Hujan turun deras di Andalusia malam itu. Di bawah cahaya obor yang bergetar, seorang ulama tua bernama Syekh Abdurrahman berlari menembus lorong sempit kota Granada.
Di tangannya ia menggenggam sebuah kitab berbalut kulit, lebih tua dari usianya sendiri. Dari balik jubahnya, kitab itu seakan berdenyut pelan—seolah-olah hidup.
Tentara salib mengejarnya dengan pedang terhunus. Denting besi dan teriakan perang terdengar di belakang. Sang syekh tidak menoleh; ia tahu satu detik saja terlambat, kitab itu akan direbut.
Ia tiba di sebuah ruangan rahasia di bawah perpustakaan Alhambra.
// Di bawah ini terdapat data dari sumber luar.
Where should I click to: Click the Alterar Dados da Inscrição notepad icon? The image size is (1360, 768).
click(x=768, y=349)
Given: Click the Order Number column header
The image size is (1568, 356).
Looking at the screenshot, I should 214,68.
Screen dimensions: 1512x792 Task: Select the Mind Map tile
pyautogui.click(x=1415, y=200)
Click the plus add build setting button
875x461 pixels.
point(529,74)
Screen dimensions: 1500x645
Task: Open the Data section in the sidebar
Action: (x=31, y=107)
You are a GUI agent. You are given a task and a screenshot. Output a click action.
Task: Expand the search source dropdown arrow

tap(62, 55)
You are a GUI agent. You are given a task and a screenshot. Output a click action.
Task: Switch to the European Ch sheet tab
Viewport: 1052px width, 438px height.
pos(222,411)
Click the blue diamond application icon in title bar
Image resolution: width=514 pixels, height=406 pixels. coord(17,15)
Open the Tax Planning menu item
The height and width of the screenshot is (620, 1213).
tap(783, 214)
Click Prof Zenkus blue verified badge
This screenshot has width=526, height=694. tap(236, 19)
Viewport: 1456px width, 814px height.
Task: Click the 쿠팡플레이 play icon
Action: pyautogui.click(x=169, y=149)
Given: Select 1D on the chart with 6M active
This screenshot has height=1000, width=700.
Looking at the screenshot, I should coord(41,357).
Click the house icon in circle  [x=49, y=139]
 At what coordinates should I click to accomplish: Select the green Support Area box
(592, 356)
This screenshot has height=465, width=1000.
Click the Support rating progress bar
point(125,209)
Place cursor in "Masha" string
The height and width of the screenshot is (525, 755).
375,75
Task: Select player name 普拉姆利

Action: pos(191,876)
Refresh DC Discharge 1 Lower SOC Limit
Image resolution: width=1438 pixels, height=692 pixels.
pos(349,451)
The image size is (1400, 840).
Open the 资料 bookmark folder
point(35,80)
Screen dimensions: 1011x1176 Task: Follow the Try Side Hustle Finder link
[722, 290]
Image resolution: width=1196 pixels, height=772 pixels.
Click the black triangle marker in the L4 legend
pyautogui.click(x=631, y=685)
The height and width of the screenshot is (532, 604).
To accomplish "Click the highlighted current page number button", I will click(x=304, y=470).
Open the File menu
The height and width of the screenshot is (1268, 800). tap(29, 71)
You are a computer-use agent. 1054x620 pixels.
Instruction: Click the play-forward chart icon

Dengan napas terengah, ia meletakkan mushaf itu ke dalam peti batu, lalu melantunkan doa,"ya Allah, lindungilah kalam-Mu ini. Biarlah ia tidur, hingga suatu hari dibangunkan oleh mereka yang Engkau pilih."
Saat lidahnya selesai melafalkan doa tersebut, mushaf itu pun berbisik. Suaranya lirih, nyaris tak terdengar, namun mengguncang dada,"rahasia ini akan hidup kembali ketika dunia diliputi kegelapan."
Syekh Abdurrahman kemudian menutup peti. Kemudian, dalam kegelapan, pasukan salib menemukannya. Pedang mereka menebas tanpa ampun. Darah membasahi lantai batu, tetapi mushaf tetap aman, tertidur selama berabad-abad.